Hence, we are enthusiastically proposing our hypothesis that the adverse effect of energy imbalance due to arsenic toxicity in cells could be dodged by intake of moderate amount of ethanol. In the human body, in a simple oxidative way, ethanol can be converted easily into acetaldehyde and rapidly metabolized to acetate and subsequently into acetyl-CoA which enters the citric acid (TCA) cycle and generate ATP in cells. However, arsenic poisoning and ethanol metabolism both produce reactive species including acetaldehyde, hydroxyl radicals, superoxide anions, H2O2 which needs to be scavenged further. So to meet this secondary problem, we introduced red grape juice as a potent antioxidant and cytoprotective agent in our second part of the hypothesis.
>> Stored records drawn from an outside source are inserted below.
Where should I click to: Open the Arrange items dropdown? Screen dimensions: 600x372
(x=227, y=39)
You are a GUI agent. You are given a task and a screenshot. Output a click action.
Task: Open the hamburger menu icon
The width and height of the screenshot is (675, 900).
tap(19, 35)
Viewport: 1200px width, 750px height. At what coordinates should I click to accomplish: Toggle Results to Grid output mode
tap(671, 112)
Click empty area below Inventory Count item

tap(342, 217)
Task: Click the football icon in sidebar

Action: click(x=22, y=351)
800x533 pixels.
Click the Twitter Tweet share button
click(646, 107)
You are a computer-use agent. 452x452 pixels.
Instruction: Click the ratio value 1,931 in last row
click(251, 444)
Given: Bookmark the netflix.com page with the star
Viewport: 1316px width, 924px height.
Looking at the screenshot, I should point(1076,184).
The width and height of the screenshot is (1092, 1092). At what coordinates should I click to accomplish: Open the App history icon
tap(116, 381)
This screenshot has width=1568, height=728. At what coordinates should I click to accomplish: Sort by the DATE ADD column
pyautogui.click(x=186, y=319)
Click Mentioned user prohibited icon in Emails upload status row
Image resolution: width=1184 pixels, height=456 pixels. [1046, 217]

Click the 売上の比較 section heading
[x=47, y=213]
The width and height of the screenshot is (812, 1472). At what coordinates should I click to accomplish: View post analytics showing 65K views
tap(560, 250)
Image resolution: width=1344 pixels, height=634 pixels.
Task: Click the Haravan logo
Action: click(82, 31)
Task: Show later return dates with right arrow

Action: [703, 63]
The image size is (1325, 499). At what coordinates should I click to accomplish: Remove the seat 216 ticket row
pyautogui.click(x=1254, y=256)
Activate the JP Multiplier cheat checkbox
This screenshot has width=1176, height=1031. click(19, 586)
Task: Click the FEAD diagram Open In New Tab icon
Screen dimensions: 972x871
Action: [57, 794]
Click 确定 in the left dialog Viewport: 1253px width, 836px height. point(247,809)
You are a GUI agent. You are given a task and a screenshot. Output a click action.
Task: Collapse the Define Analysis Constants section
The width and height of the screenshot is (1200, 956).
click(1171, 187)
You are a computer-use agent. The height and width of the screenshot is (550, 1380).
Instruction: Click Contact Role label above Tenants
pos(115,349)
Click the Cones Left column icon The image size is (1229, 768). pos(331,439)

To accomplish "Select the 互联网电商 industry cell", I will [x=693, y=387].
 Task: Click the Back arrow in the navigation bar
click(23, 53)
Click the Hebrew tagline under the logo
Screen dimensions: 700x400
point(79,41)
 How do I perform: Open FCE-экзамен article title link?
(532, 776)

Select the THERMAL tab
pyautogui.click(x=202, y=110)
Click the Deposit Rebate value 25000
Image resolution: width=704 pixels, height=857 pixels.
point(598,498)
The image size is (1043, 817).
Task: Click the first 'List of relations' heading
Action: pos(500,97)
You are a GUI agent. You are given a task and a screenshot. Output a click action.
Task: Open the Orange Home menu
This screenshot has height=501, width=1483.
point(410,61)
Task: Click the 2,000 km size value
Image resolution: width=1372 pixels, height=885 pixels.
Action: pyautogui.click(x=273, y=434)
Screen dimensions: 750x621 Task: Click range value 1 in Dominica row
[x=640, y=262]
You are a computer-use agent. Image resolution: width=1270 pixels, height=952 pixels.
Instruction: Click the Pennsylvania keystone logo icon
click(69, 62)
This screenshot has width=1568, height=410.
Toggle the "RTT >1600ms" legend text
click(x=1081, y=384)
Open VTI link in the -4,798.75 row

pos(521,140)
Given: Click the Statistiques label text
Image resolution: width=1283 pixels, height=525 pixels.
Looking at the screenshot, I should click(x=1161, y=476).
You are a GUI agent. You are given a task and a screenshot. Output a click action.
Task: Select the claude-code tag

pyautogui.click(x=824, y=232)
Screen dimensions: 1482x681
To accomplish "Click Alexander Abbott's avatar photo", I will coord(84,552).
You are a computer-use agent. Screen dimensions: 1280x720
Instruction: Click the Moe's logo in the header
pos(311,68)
| Basis for the Hypothesis|| |
Arsenic (arsenite/arsenate) and its effects on energy-yielding pathway
Arsenic can interfere with cellular longevity by inhibiting essential metabolic enzymes of cells. Arsenite, a sulfhydryl reactive metalloid, is one of the highest alarming environmental toxicants. This compound is poisonous because it can covalently bind to the vicinal dithiols or sulfhydryls groups of lipomide (a cofactor of dihydrolipoyl dehydrogenase enzyme), forming bidentate adducts which leads to inactivation of dihydrolipomide dehydrogenase (DLD) of pyruvate dehydrogenase complex., As a result, cellular gluconeogenesis and oxidative phosphorylation are impaired. This inhibits the conversion of pyruvate to acetyl coenzyme A (acetyl-CoA) thereby affecting ATP production by Krebs's cycle [Figure 1]. Apart from the above effects, arsenic also inhibits cellular glucose uptake, gluconeogenesis, oxidation of fatty acid, and further acetyl-CoA production.
Pentavalent inorganic arsenic (iAs) can exert its toxicity by two different ways, first by its reduction to trivalent arsenic and secondly due to its structural similarity with inorganic phosphate, it gets substituted in the position of phosphate in various metabolic pathways. Arsenate replaces phosphate when it reacts with glucose and gluconate. This produces glucose-6-arsenate and 6-arsenogluconate, which act as analog for glucose-6-phosphate and 6-phospho-gluconate, respectively. Glucose-6-arsenate binds to glucose-6-phosphate dehydrogenase and impedes hexokinase activity through negative feedback mechanism during glycolysis. Unlike phosphate, the presence of arsenate restricts the generation of ATP by formation of an unstable anhydride product while reacting with glyceraldehyde-3-phosphate. The produced anhydride 1-arsenato-3-phospho-glycerate readily hydrolyzes due to the longer bond length of As-O compared to P-O. 1,3-bisphosphoglycerate is one of the intermediate products which is produced from glyceraldehyde 3-phosphate. Arsenite readily binds to glyceraldehyde 3-phosphate and produce 1-arseno-3-phosphoglycerate which spontaneously go through nonenzymatic hydrolysis, thereby hindering ATP production. In mitochondria, arsenate binds to ADP in the presence of succinate, forms an unstable compound which uncouples and thereby markedly reduced the synthesis of ATP  [Figure 1].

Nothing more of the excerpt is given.